でも、きっとあそこにいるんだろうな…という事はなんとなく直感していた。
「やっぱり、ここってパワースポット?」
例の公園のベンチに、落ち込んだ表情で鈴也君が座っていた。
そこまで歩いて行き、声をかける。
「帰ろう、鈴也君」
「三好さん……すみませんでした。生意気に啖呵切っちゃって」
「気にしてないよ。友達でしょ?」
「…………」
東雲先輩から言われた通り、鈴也君はやっぱり距離を取ろうとしている。
ちょっと前の僕みたいだ。
超能力で周りを傷付けて、それからは誰とも必要以上に仲良くはならず、一定の距離を保って生活していた。

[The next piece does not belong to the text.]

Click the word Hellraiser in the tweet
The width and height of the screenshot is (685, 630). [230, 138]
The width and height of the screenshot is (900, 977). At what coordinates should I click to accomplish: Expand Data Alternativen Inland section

レイラは言った。超能力とは無慈悲に無自覚に他の才能を殺す…と。
僕と鈴也君は似た境遇なのかもしれない。
周りより強い才能を持ち、距離を置かれて、だから自分から距離を取っている。
「…僕、友情とか苦手ですから」
そう呟いた鈴也君は哀しい顔をしていた。
「認められないから?」
人を、才能を、夢を、認め合えない…僕達は同じ世界で一緒に住んでいるようで、実は誰も同じ場所になど居ない。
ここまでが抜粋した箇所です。